** ZADANE ĆWICZENIE **
Zwróć proszę bez żadnych zmian wszystkie wiersze materiału zamieszczonego poniżej.

%%

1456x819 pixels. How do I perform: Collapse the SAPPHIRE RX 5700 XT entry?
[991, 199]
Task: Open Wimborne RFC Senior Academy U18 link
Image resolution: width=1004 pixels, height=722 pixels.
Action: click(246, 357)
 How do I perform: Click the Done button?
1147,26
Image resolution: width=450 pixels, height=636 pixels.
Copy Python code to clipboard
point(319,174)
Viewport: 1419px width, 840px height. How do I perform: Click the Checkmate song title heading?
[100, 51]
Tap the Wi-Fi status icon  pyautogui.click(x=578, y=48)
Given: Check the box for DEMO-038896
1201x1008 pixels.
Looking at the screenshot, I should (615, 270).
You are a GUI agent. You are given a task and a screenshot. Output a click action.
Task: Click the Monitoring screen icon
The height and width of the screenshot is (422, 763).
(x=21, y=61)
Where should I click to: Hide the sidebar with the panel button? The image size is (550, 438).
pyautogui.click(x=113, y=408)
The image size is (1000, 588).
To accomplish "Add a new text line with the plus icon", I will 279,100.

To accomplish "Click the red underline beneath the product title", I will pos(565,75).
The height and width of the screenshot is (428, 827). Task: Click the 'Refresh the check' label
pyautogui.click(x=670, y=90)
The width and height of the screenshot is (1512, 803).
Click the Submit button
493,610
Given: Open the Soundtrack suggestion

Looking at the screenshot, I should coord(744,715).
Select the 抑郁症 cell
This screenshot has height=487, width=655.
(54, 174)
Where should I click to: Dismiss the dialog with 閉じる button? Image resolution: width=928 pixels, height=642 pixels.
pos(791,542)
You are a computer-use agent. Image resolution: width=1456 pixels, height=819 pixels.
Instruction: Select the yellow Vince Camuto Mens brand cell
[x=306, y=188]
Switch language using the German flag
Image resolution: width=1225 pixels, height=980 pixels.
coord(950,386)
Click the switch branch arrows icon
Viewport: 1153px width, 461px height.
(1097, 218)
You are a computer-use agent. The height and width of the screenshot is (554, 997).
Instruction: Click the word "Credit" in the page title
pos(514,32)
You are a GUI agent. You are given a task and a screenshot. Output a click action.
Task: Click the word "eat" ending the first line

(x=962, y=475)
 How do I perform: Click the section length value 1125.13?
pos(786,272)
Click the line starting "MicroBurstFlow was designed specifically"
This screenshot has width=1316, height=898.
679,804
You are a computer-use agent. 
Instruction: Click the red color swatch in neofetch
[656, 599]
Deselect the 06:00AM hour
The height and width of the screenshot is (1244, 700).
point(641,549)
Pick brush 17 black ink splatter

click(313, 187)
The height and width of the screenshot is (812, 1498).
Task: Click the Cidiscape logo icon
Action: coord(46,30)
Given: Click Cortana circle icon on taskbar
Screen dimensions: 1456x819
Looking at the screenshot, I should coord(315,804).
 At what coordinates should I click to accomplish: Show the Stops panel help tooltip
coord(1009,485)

%%

** ODPOWIEDŹ NA ZADANIE **
1456x819 pixels. How do I perform: Collapse the SAPPHIRE RX 5700 XT entry?
[991, 199]
Task: Open Wimborne RFC Senior Academy U18 link
Image resolution: width=1004 pixels, height=722 pixels.
Action: click(246, 357)
 How do I perform: Click the Done button?
1147,26
Image resolution: width=450 pixels, height=636 pixels.
Copy Python code to clipboard
point(319,174)
Viewport: 1419px width, 840px height. How do I perform: Click the Checkmate song title heading?
[100, 51]
Tap the Wi-Fi status icon  pyautogui.click(x=578, y=48)
Given: Check the box for DEMO-038896
1201x1008 pixels.
Looking at the screenshot, I should (615, 270).
You are a GUI agent. You are given a task and a screenshot. Output a click action.
Task: Click the Monitoring screen icon
The height and width of the screenshot is (422, 763).
(x=21, y=61)
Where should I click to: Hide the sidebar with the panel button? The image size is (550, 438).
pyautogui.click(x=113, y=408)
The image size is (1000, 588).
To accomplish "Add a new text line with the plus icon", I will 279,100.

To accomplish "Click the red underline beneath the product title", I will pos(565,75).
The height and width of the screenshot is (428, 827). Task: Click the 'Refresh the check' label
pyautogui.click(x=670, y=90)
The width and height of the screenshot is (1512, 803).
Click the Submit button
493,610
Given: Open the Soundtrack suggestion

Looking at the screenshot, I should coord(744,715).
Select the 抑郁症 cell
This screenshot has height=487, width=655.
(54, 174)
Where should I click to: Dismiss the dialog with 閉じる button? Image resolution: width=928 pixels, height=642 pixels.
pos(791,542)
You are a computer-use agent. Image resolution: width=1456 pixels, height=819 pixels.
Instruction: Select the yellow Vince Camuto Mens brand cell
[x=306, y=188]
Switch language using the German flag
Image resolution: width=1225 pixels, height=980 pixels.
coord(950,386)
Click the switch branch arrows icon
Viewport: 1153px width, 461px height.
(1097, 218)
You are a computer-use agent. The height and width of the screenshot is (554, 997).
Instruction: Click the word "Credit" in the page title
pos(514,32)
You are a GUI agent. You are given a task and a screenshot. Output a click action.
Task: Click the word "eat" ending the first line

(x=962, y=475)
 How do I perform: Click the section length value 1125.13?
pos(786,272)
Click the line starting "MicroBurstFlow was designed specifically"
This screenshot has width=1316, height=898.
679,804
You are a computer-use agent. 
Instruction: Click the red color swatch in neofetch
[656, 599]
Deselect the 06:00AM hour
The height and width of the screenshot is (1244, 700).
point(641,549)
Pick brush 17 black ink splatter

click(313, 187)
The height and width of the screenshot is (812, 1498).
Task: Click the Cidiscape logo icon
Action: coord(46,30)
Given: Click Cortana circle icon on taskbar
Screen dimensions: 1456x819
Looking at the screenshot, I should coord(315,804).
 At what coordinates should I click to accomplish: Show the Stops panel help tooltip
coord(1009,485)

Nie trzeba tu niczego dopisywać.